DESCRIPTION OF THE TASK → Copy each of the following records word for word, omitting the pictures.

----------------

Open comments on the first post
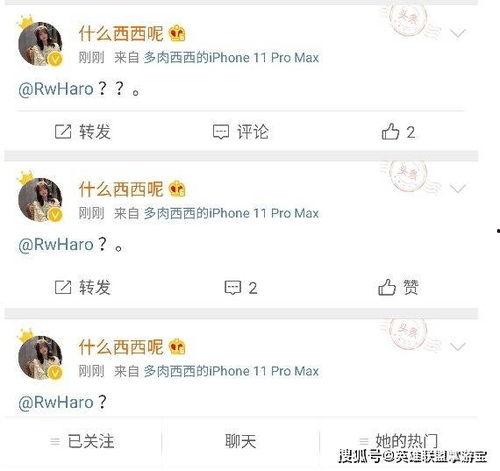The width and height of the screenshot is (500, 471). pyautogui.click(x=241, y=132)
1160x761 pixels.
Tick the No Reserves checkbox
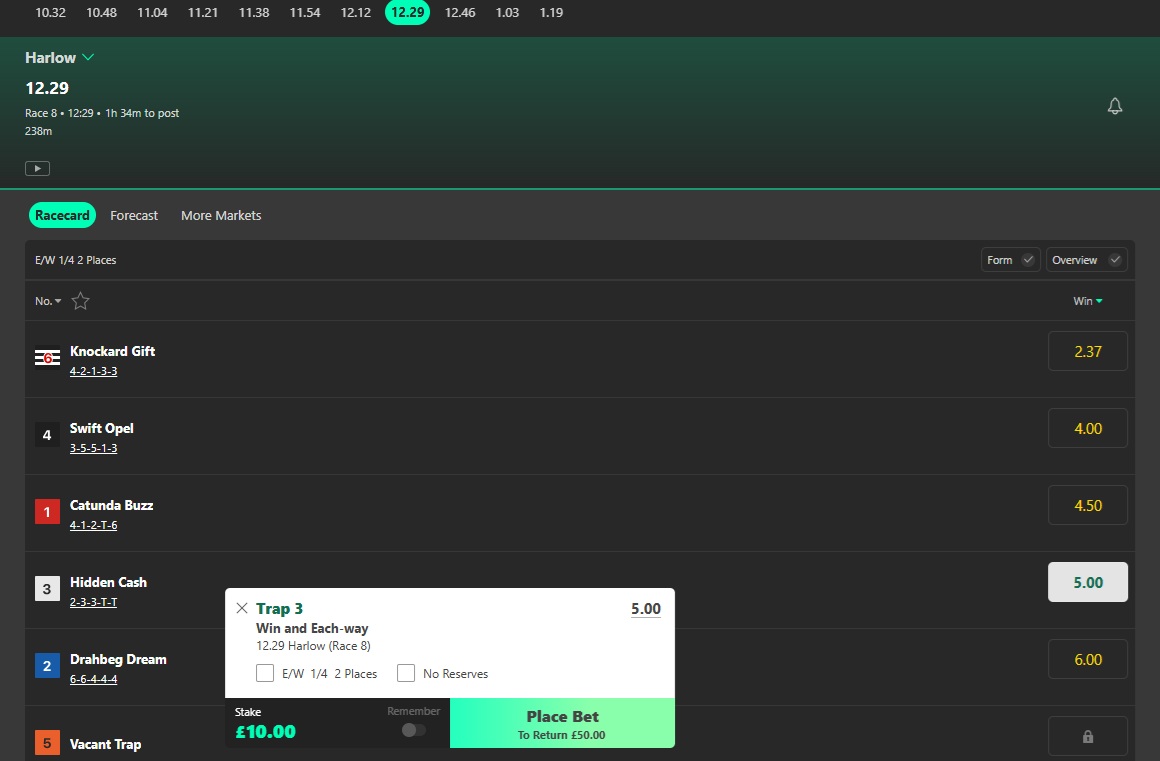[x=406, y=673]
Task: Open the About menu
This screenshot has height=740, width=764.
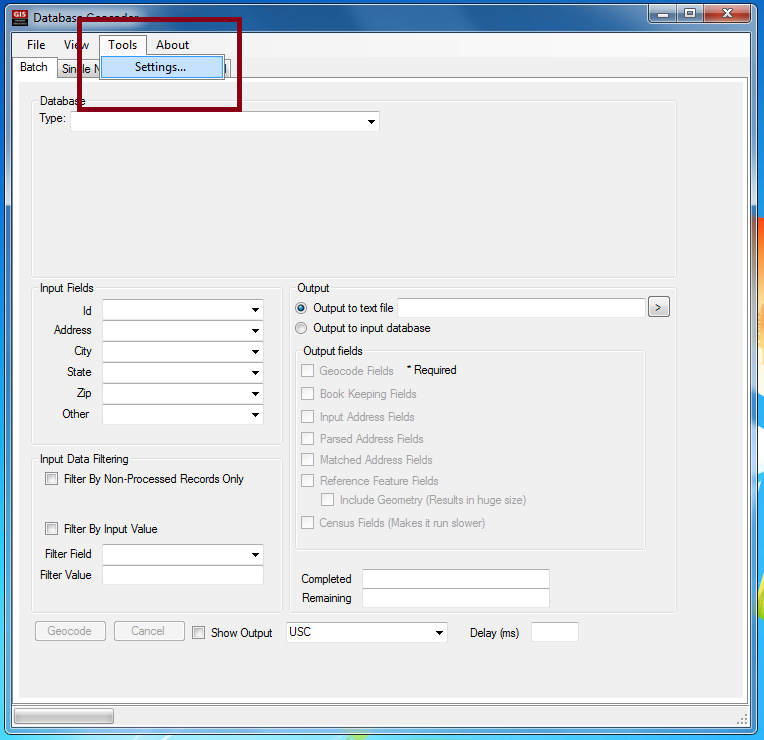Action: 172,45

----------------

SOLUTION →
Open comments on the first post
The width and height of the screenshot is (500, 471). pyautogui.click(x=241, y=132)
1160x761 pixels.
Tick the No Reserves checkbox
[x=406, y=673]
Task: Open the About menu
This screenshot has height=740, width=764.
Action: 172,45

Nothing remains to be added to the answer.